Sax’s mouth became a tight line.
“New organisms are being cooked up daily,” John went on, “and it might be possible to create something that would kill everything else on the planet.”
Sax blinked. “Let’s hope none of these people think like you.”
“I’m just trying to think like them.”
“AI, take a note. Biolab security.”
“Of course Vlad and Ursula and their group have stuck suicide genes into everything they’ve made,” John said. “But those are meant to stop oversuccess, or mutational accidents. If someone were to deliberately circumvent them, and concoct something that fed on oversuccess, we could be in trouble.”
“I see that.”
“So. The labs, the reactors, the moholes, the mirrors. It could be worse.”

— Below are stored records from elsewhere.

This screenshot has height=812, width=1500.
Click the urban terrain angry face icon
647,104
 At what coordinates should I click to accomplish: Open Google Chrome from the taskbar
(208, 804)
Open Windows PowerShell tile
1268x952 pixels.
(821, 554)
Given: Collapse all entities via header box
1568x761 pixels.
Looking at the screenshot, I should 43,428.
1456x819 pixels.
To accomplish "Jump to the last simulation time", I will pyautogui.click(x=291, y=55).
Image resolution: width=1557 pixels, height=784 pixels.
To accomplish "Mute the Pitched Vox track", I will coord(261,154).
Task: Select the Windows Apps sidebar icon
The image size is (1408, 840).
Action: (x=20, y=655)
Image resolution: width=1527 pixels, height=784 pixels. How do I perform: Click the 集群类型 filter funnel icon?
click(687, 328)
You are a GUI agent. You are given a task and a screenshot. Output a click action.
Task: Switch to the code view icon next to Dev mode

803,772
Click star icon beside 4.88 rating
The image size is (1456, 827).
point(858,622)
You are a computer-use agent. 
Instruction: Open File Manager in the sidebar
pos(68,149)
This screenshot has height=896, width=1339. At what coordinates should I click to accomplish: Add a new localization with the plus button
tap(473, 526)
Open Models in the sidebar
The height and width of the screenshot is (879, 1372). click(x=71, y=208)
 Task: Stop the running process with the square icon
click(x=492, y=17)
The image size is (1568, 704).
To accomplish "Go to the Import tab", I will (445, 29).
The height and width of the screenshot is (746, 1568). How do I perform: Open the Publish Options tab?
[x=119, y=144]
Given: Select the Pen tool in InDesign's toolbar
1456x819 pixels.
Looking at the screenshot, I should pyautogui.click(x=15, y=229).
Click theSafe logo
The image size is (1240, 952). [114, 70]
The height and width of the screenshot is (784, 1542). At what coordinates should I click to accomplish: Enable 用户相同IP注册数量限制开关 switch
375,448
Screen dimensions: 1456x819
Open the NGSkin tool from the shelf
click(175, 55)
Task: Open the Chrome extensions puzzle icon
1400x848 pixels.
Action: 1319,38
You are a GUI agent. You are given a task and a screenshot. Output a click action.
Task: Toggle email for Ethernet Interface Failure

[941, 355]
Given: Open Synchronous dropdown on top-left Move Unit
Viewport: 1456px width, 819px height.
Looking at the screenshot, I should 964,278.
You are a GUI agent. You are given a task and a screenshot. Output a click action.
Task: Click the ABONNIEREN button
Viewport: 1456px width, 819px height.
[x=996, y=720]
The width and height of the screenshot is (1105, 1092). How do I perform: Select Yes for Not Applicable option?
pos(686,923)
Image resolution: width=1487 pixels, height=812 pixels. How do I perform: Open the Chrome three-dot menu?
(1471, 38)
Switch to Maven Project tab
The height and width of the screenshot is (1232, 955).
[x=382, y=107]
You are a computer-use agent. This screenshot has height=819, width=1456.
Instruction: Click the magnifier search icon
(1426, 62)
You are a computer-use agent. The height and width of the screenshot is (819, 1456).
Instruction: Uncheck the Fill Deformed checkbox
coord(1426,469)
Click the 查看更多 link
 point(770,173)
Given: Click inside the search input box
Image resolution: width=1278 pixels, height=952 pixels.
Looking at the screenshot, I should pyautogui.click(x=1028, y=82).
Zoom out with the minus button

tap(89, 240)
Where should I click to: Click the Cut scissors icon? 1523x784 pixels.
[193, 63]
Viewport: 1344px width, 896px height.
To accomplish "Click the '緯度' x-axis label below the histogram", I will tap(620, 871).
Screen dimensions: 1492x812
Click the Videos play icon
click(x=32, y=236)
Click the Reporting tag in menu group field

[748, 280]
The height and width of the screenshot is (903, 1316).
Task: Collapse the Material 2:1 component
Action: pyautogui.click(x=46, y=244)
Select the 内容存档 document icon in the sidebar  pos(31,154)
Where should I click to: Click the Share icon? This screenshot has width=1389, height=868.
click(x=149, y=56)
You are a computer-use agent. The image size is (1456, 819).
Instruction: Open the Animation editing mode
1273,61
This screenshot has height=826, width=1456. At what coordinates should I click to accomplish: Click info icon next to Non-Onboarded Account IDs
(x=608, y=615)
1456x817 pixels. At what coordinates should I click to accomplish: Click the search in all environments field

Sax rolled his eyes. “I’m glad you think so. I’ll talk to Helmut about it. I’ll be seeing him soon anyway. It looks like they’re going to approve Phyllis’s elevator at the next UNOMA session. That will cut the costs of terraforming tremendously.”
“Eventually it will, but the initial investment must be huge.”
Sax shrugged. “Push an Amor asteroid into orbit, set up a robot factory, let it go to work. It’s not as expensive as you might think.”
John rolled his eyes. “Sax, who’s paying for all this?”
Sax tilted his head, blinked. “The sun.”
John stood, suddenly hungry. “Then the sun calls the shots. Remember that.”
Mangalavid broadcast six hours of local amateur video every evening, a weird grab bag of stuff that John watched every chance he got. So after building a big green salad in the kitchen he went to the window room on the dorm floor, and watched while eating, glancing from time to time at the florid sunset over Ascraeus. The first ten minutes of that evening’s broadcast had been shot by a sanitary engineer working on a waste processing plant in Chasma Borealis; her voiceover was enthusiastic but boring: “What’s nice is we can pollute all we want with certain materials, oxygen, ozone, nitrogen, argon, steam, some biota – which gives us leeway we didn’t have back home, we just keep grinding what they give us till we can let it loose.” Back home, John said to himself, A newcomer. After her there was an attempt at a karate bout, both hilarious and beautiful at the same time; and then twenty minutes of some Russians staging Hamlet in pressure suits at the bottom of the Tyrrhena Patera mohole, a production that struck John as crazy until Hamlet caught sight of Claudius kneeling to pray, and the camera tilted up to show the mohole as cathedral walls, rising above Claudius to an infinitely distant shaft of sunlight, like the forgiveness he would never receive.
John shut off the TV and took the elevator down to the dorm. He got into bed and relaxed. Karate as ballet. The newcomers were all still engineers, construction workers, scientists of all kinds; but they didn’t seem as single-minded as the first hundred, and that was probably good. They still had a scientific mindset and worldview, they were practical, empirical, rational; one could hope that the selection process on Earth was still working against fanaticism, sending up people with a kind of traveling-Swiss sensibility, practical but open to new possibilities, able to form new loyalties and beliefs. Or so he hoped. He knew by now it was a bit naïve. You only had to look at the first hundred to realize scientists could become as fanatical as anybody else, maybe more so; educations too narrowly focused, perhaps. Hiroko’s team disappearing … Out there in the wild rock somewhere, lucky bastards … He fell asleep.